* **EXERCISE BRIEF**: With the pictures omitted, print exactly the lines below, from the one containing "The image size is (2279, 742)." through the one containing "CloudWatch Logs Live", and nothing else.

[Stored data]

=== Begin Enclosure ===

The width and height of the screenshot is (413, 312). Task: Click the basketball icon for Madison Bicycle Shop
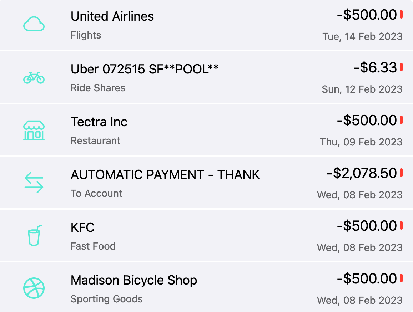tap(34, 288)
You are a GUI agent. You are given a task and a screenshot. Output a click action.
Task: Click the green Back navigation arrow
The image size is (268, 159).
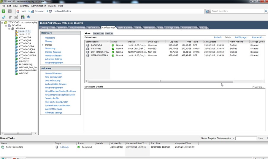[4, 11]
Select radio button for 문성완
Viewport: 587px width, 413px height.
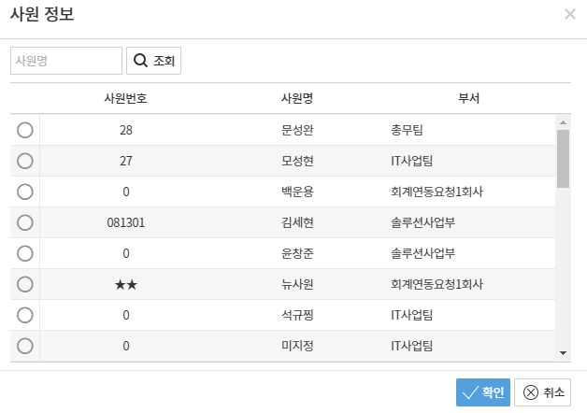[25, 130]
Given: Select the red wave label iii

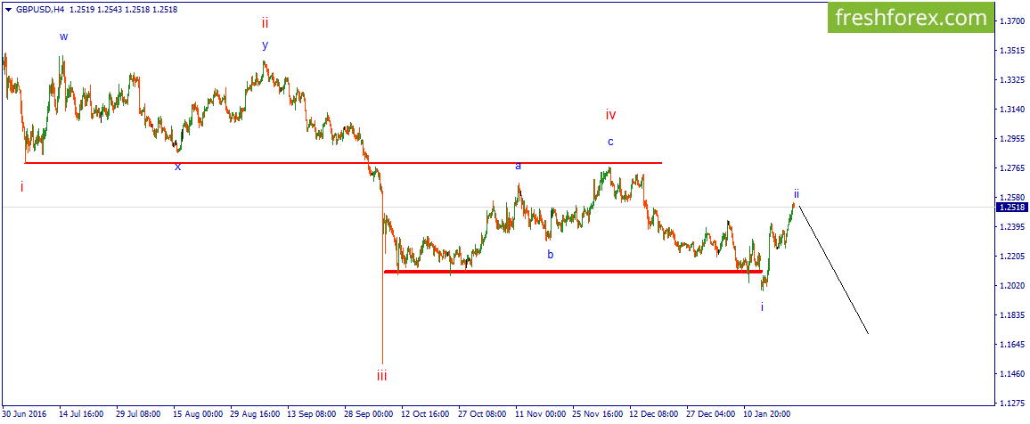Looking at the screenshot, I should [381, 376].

=== End Enclosure ===
=== Begin Enclosure ===

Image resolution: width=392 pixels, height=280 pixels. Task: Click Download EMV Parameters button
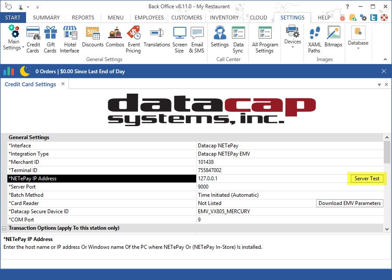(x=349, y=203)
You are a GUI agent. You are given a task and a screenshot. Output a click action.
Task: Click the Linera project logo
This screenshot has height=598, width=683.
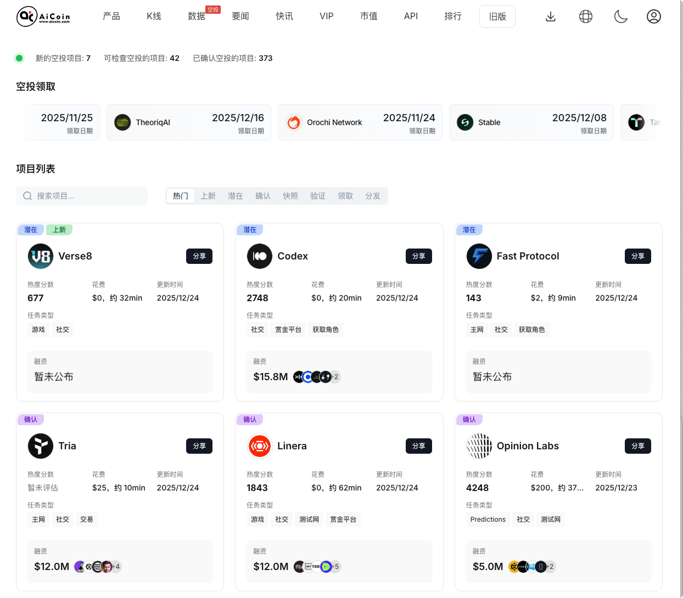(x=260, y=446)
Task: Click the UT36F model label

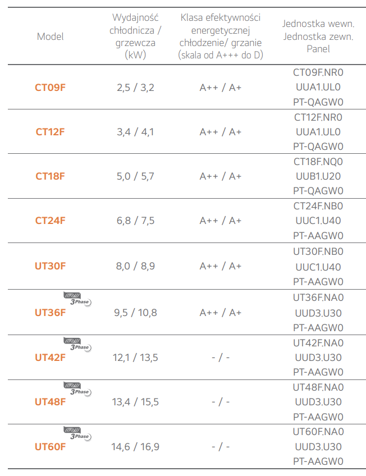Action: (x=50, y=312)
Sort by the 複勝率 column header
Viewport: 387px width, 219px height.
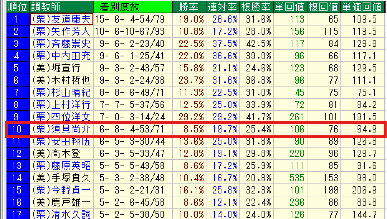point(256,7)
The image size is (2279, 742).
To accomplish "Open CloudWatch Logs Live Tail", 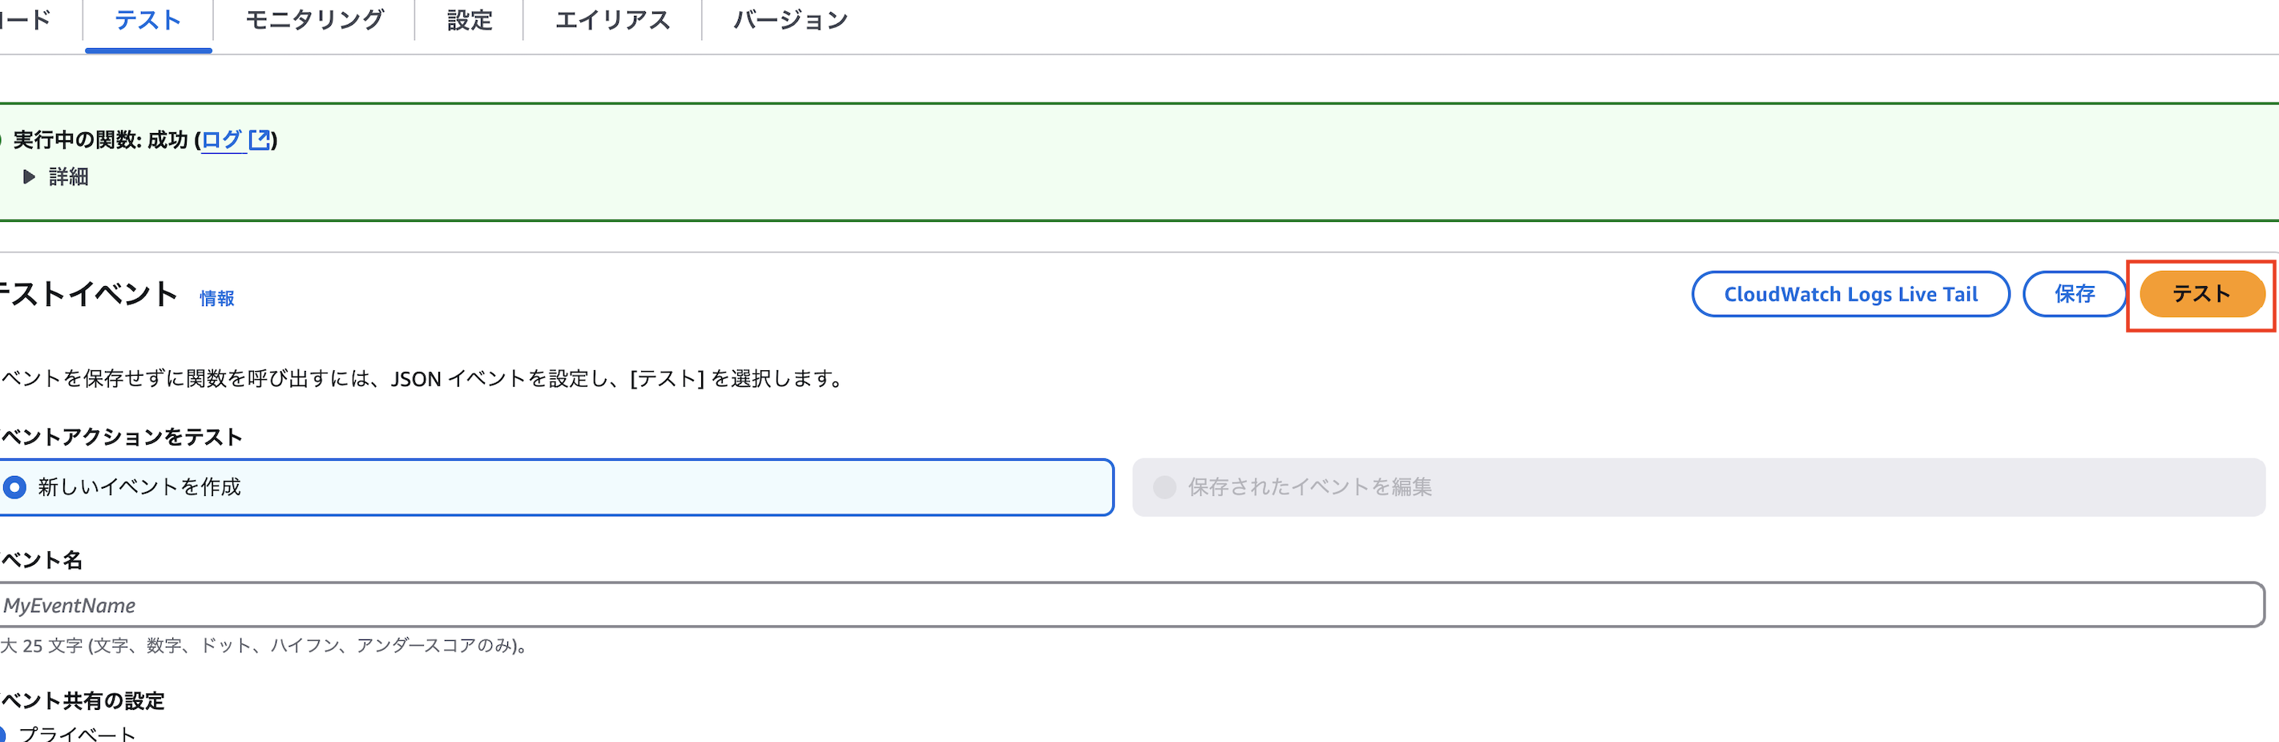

=== End Enclosure ===
=== Begin Enclosure ===

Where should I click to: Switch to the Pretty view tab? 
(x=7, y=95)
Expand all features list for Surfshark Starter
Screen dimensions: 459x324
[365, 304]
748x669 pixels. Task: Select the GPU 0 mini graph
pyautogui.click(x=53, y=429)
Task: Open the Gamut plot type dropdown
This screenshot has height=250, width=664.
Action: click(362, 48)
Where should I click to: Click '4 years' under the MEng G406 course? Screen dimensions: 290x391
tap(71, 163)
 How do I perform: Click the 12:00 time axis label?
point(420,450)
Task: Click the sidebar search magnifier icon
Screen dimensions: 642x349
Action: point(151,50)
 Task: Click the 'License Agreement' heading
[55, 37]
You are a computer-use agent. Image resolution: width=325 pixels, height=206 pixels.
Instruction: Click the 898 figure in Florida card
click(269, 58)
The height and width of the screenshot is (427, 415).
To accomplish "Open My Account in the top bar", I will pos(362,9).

=== End Enclosure ===

* **RESULT OF THE TASK**:
The image size is (2279, 742).
To accomplish "Open CloudWatch Logs Live Tail", 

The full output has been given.